Prompt:
Please write out all of the items below word for word, with no changes.
* BEGIN Entries provided *
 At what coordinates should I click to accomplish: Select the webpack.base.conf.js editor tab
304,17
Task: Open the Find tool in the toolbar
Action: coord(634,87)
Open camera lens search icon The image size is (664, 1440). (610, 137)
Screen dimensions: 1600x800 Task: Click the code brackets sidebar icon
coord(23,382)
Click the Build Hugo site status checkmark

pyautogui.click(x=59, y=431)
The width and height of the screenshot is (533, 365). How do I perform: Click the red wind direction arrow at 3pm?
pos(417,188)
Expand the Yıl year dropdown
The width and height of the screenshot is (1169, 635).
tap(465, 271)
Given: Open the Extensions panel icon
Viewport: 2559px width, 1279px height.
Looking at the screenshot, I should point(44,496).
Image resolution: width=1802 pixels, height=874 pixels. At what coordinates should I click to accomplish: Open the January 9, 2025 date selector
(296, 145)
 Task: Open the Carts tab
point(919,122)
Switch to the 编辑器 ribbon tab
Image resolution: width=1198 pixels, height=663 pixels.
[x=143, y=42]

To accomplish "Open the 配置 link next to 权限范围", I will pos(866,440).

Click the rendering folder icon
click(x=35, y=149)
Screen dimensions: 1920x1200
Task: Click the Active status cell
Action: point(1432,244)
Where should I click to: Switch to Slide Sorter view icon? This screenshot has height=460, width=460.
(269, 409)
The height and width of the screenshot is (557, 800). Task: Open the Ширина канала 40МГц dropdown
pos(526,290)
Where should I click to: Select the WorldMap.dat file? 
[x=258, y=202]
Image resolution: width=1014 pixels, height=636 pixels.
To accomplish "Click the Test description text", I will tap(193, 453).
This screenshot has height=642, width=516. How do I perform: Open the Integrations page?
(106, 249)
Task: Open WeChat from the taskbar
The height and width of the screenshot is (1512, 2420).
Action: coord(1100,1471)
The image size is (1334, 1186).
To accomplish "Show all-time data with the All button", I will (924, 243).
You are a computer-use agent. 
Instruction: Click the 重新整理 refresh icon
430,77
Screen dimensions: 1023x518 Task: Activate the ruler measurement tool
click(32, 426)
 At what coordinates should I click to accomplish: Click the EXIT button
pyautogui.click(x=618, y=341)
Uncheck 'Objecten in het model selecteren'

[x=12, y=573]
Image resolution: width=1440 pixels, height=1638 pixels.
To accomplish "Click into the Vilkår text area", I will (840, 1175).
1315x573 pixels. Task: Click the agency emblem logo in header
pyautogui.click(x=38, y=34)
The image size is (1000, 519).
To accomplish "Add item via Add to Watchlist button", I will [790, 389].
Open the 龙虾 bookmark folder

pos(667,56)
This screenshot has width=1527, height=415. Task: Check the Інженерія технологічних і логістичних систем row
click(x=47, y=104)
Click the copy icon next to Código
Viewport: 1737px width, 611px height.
* END Entries provided *
Result for this exercise:
 At what coordinates should I click to accomplish: Select the webpack.base.conf.js editor tab
304,17
Task: Open the Find tool in the toolbar
Action: coord(634,87)
Open camera lens search icon The image size is (664, 1440). (610, 137)
Screen dimensions: 1600x800 Task: Click the code brackets sidebar icon
coord(23,382)
Click the Build Hugo site status checkmark

pyautogui.click(x=59, y=431)
The width and height of the screenshot is (533, 365). How do I perform: Click the red wind direction arrow at 3pm?
pos(417,188)
Expand the Yıl year dropdown
The width and height of the screenshot is (1169, 635).
tap(465, 271)
Given: Open the Extensions panel icon
Viewport: 2559px width, 1279px height.
Looking at the screenshot, I should point(44,496).
Image resolution: width=1802 pixels, height=874 pixels. At what coordinates should I click to accomplish: Open the January 9, 2025 date selector
(296, 145)
 Task: Open the Carts tab
point(919,122)
Switch to the 编辑器 ribbon tab
Image resolution: width=1198 pixels, height=663 pixels.
[x=143, y=42]

To accomplish "Open the 配置 link next to 权限范围", I will pos(866,440).

Click the rendering folder icon
click(x=35, y=149)
Screen dimensions: 1920x1200
Task: Click the Active status cell
Action: point(1432,244)
Where should I click to: Switch to Slide Sorter view icon? This screenshot has height=460, width=460.
(269, 409)
The height and width of the screenshot is (557, 800). Task: Open the Ширина канала 40МГц dropdown
pos(526,290)
Where should I click to: Select the WorldMap.dat file? 
[x=258, y=202]
Image resolution: width=1014 pixels, height=636 pixels.
To accomplish "Click the Test description text", I will tap(193, 453).
This screenshot has height=642, width=516. How do I perform: Open the Integrations page?
(106, 249)
Task: Open WeChat from the taskbar
The height and width of the screenshot is (1512, 2420).
Action: coord(1100,1471)
The image size is (1334, 1186).
To accomplish "Show all-time data with the All button", I will (924, 243).
You are a computer-use agent. 
Instruction: Click the 重新整理 refresh icon
430,77
Screen dimensions: 1023x518 Task: Activate the ruler measurement tool
click(32, 426)
 At what coordinates should I click to accomplish: Click the EXIT button
pyautogui.click(x=618, y=341)
Uncheck 'Objecten in het model selecteren'

[x=12, y=573]
Image resolution: width=1440 pixels, height=1638 pixels.
To accomplish "Click into the Vilkår text area", I will (840, 1175).
1315x573 pixels. Task: Click the agency emblem logo in header
pyautogui.click(x=38, y=34)
The image size is (1000, 519).
To accomplish "Add item via Add to Watchlist button", I will [790, 389].
Open the 龙虾 bookmark folder

pos(667,56)
This screenshot has width=1527, height=415. Task: Check the Інженерія технологічних і логістичних систем row
click(x=47, y=104)
Click the copy icon next to Código
Viewport: 1737px width, 611px height.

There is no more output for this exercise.